Background: Artificial neural networks (ANN) are a common mathematical tool widely used in many research fields. Since they are applicable to non-linear relationships and do not require preliminary assumptions, they are a particularly promising tool in relation to meat processing. Thermal denaturation contains a lot of information concerning the quality of meats. The aim was to create a methodology of kinetic analysis to obtain a quick and accurate tool for meat protein denaturation in non-isothermal conditions based on The Coats-Redfern equation with the use of ANN.
Methods: The analyses were carried out on samples of minced samples of Longissimus dorsi (pork). Thermal properties were determined using the differential scanning calorimetry (DSC) method with a Q100 TA Instruments apparatus. The data obtained was processed using the artificial neural network module in Statistica 13.0 software.

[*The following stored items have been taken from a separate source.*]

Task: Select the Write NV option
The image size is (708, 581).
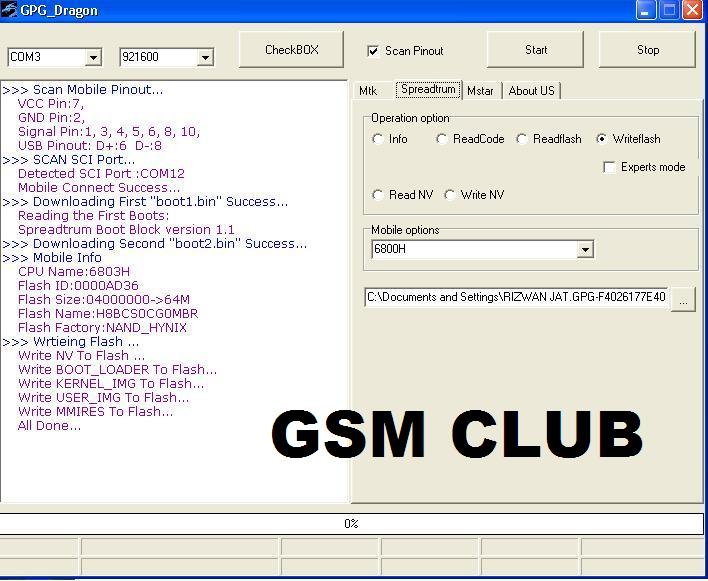Action: point(450,195)
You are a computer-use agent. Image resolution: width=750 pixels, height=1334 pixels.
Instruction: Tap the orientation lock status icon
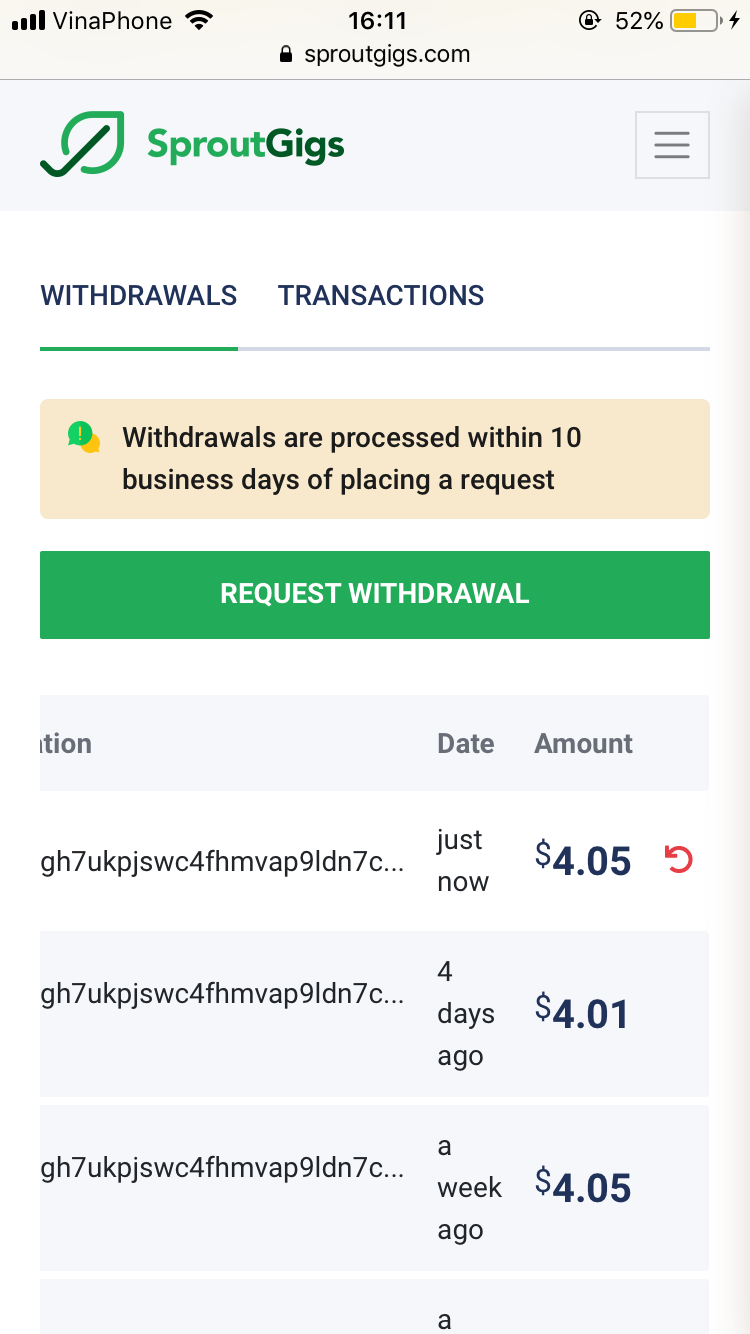[x=589, y=20]
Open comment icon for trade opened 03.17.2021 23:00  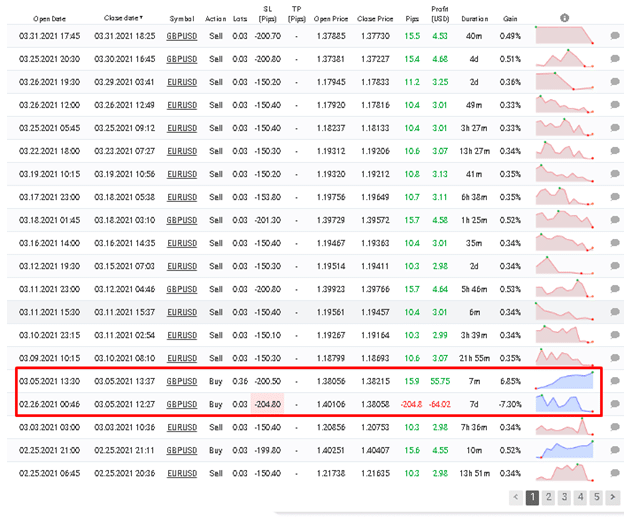614,197
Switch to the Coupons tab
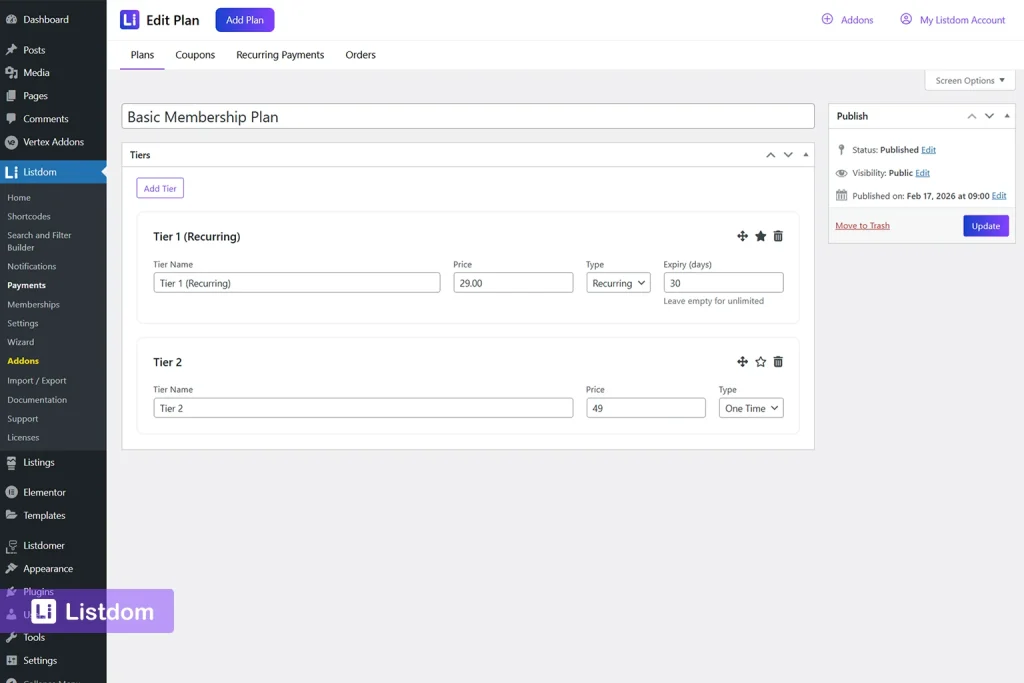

Results: The following models fit well with experimental data: F1 and F2 (r = 0.99, F Snedecor’s F statistics 836943.20 and 971947.41 respectively). Deviations from experimental conversion degrees were higher for model F2, while for F1, good conformity was obtained across the whole range of α(T).
Conclusions: This preliminary study confirmed that methods of traditional kinetics of processes in non-isothermal conditions based on the Coats-Redfern equation can be successfully applied to meat protein denaturation. The method of kinetic analysis allows a high level of accuracy to be achieved and meets the requirements of an efficient engineering tool.  .
Keywords: DSC; artificial neural networks; meat; pork; thermal denaturation.